[Word and element location data]
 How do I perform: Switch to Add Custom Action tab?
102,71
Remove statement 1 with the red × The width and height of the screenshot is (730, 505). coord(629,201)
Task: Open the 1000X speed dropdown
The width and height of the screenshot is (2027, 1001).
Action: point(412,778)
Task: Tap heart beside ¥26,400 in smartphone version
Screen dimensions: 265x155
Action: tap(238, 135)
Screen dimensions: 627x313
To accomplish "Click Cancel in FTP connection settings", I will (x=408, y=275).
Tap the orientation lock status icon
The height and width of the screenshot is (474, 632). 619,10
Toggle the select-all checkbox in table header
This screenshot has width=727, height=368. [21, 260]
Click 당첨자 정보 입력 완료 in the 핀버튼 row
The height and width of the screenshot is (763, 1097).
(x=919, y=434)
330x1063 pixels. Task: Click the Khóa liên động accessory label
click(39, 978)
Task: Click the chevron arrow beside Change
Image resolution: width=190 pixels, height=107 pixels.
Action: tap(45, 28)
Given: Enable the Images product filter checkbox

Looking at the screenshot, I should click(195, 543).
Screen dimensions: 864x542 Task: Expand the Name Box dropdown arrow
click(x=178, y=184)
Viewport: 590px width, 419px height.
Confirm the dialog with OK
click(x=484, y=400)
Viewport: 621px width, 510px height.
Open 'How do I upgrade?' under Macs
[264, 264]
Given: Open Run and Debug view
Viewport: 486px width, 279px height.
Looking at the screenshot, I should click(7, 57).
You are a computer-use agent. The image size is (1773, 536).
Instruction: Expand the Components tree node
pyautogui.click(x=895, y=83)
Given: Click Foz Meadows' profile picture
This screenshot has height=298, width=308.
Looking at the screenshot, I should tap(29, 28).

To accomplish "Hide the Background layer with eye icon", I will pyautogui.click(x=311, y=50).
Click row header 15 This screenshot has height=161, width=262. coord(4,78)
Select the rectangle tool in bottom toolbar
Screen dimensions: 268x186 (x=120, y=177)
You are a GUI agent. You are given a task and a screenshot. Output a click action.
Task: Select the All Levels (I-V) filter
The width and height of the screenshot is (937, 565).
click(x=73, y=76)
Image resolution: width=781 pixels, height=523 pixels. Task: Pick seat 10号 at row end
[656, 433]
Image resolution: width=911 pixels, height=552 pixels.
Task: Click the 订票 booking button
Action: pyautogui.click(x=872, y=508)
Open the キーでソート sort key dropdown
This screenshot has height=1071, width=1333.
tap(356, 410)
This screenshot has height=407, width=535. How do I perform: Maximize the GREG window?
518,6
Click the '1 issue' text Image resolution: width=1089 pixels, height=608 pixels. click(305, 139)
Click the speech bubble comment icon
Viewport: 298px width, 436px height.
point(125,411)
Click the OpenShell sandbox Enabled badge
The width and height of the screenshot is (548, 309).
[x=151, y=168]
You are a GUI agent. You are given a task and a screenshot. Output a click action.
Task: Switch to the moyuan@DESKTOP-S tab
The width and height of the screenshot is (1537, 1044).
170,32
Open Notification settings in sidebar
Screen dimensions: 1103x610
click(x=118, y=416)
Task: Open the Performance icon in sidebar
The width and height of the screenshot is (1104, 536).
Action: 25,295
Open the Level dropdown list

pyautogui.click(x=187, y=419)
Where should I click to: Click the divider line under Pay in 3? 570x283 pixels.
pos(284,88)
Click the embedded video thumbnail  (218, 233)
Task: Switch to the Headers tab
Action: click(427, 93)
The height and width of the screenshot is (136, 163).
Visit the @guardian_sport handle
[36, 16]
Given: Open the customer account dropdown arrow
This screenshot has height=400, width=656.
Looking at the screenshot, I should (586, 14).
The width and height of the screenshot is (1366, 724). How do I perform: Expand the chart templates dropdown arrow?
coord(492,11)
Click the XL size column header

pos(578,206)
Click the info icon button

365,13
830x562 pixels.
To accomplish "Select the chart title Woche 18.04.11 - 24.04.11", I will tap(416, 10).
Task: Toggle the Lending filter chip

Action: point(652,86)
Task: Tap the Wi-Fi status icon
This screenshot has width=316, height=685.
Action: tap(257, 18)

**Given request**
Revise the items above so that every "dropdown arrow" reads "drop-down arrow", leaving everything else unchanged.

**Correct answer**
 How do I perform: Switch to Add Custom Action tab?
102,71
Remove statement 1 with the red × The width and height of the screenshot is (730, 505). coord(629,201)
Task: Open the 1000X speed dropdown
The width and height of the screenshot is (2027, 1001).
Action: point(412,778)
Task: Tap heart beside ¥26,400 in smartphone version
Screen dimensions: 265x155
Action: tap(238, 135)
Screen dimensions: 627x313
To accomplish "Click Cancel in FTP connection settings", I will (x=408, y=275).
Tap the orientation lock status icon
The height and width of the screenshot is (474, 632). 619,10
Toggle the select-all checkbox in table header
This screenshot has width=727, height=368. [21, 260]
Click 당첨자 정보 입력 완료 in the 핀버튼 row
The height and width of the screenshot is (763, 1097).
(x=919, y=434)
330x1063 pixels. Task: Click the Khóa liên động accessory label
click(39, 978)
Task: Click the chevron arrow beside Change
Image resolution: width=190 pixels, height=107 pixels.
Action: tap(45, 28)
Given: Enable the Images product filter checkbox

Looking at the screenshot, I should click(195, 543).
Screen dimensions: 864x542 Task: Expand the Name Box drop-down arrow
click(x=178, y=184)
Viewport: 590px width, 419px height.
Confirm the dialog with OK
click(x=484, y=400)
Viewport: 621px width, 510px height.
Open 'How do I upgrade?' under Macs
[264, 264]
Given: Open Run and Debug view
Viewport: 486px width, 279px height.
Looking at the screenshot, I should click(7, 57).
You are a computer-use agent. The image size is (1773, 536).
Instruction: Expand the Components tree node
pyautogui.click(x=895, y=83)
Given: Click Foz Meadows' profile picture
This screenshot has height=298, width=308.
Looking at the screenshot, I should tap(29, 28).

To accomplish "Hide the Background layer with eye icon", I will pyautogui.click(x=311, y=50).
Click row header 15 This screenshot has height=161, width=262. coord(4,78)
Select the rectangle tool in bottom toolbar
Screen dimensions: 268x186 (x=120, y=177)
You are a GUI agent. You are given a task and a screenshot. Output a click action.
Task: Select the All Levels (I-V) filter
The width and height of the screenshot is (937, 565).
click(x=73, y=76)
Image resolution: width=781 pixels, height=523 pixels. Task: Pick seat 10号 at row end
[656, 433]
Image resolution: width=911 pixels, height=552 pixels.
Task: Click the 订票 booking button
Action: pyautogui.click(x=872, y=508)
Open the キーでソート sort key dropdown
This screenshot has height=1071, width=1333.
tap(356, 410)
This screenshot has height=407, width=535. How do I perform: Maximize the GREG window?
518,6
Click the '1 issue' text Image resolution: width=1089 pixels, height=608 pixels. click(305, 139)
Click the speech bubble comment icon
Viewport: 298px width, 436px height.
point(125,411)
Click the OpenShell sandbox Enabled badge
The width and height of the screenshot is (548, 309).
[x=151, y=168]
You are a GUI agent. You are given a task and a screenshot. Output a click action.
Task: Switch to the moyuan@DESKTOP-S tab
The width and height of the screenshot is (1537, 1044).
170,32
Open Notification settings in sidebar
Screen dimensions: 1103x610
click(x=118, y=416)
Task: Open the Performance icon in sidebar
The width and height of the screenshot is (1104, 536).
Action: 25,295
Open the Level dropdown list

pyautogui.click(x=187, y=419)
Where should I click to: Click the divider line under Pay in 3? 570x283 pixels.
pos(284,88)
Click the embedded video thumbnail  (218, 233)
Task: Switch to the Headers tab
Action: click(427, 93)
The height and width of the screenshot is (136, 163).
Visit the @guardian_sport handle
[36, 16]
Given: Open the customer account drop-down arrow
This screenshot has height=400, width=656.
Looking at the screenshot, I should (586, 14).
The width and height of the screenshot is (1366, 724). How do I perform: Expand the chart templates drop-down arrow?
coord(492,11)
Click the XL size column header

pos(578,206)
Click the info icon button

365,13
830x562 pixels.
To accomplish "Select the chart title Woche 18.04.11 - 24.04.11", I will tap(416, 10).
Task: Toggle the Lending filter chip

Action: point(652,86)
Task: Tap the Wi-Fi status icon
This screenshot has width=316, height=685.
Action: tap(257, 18)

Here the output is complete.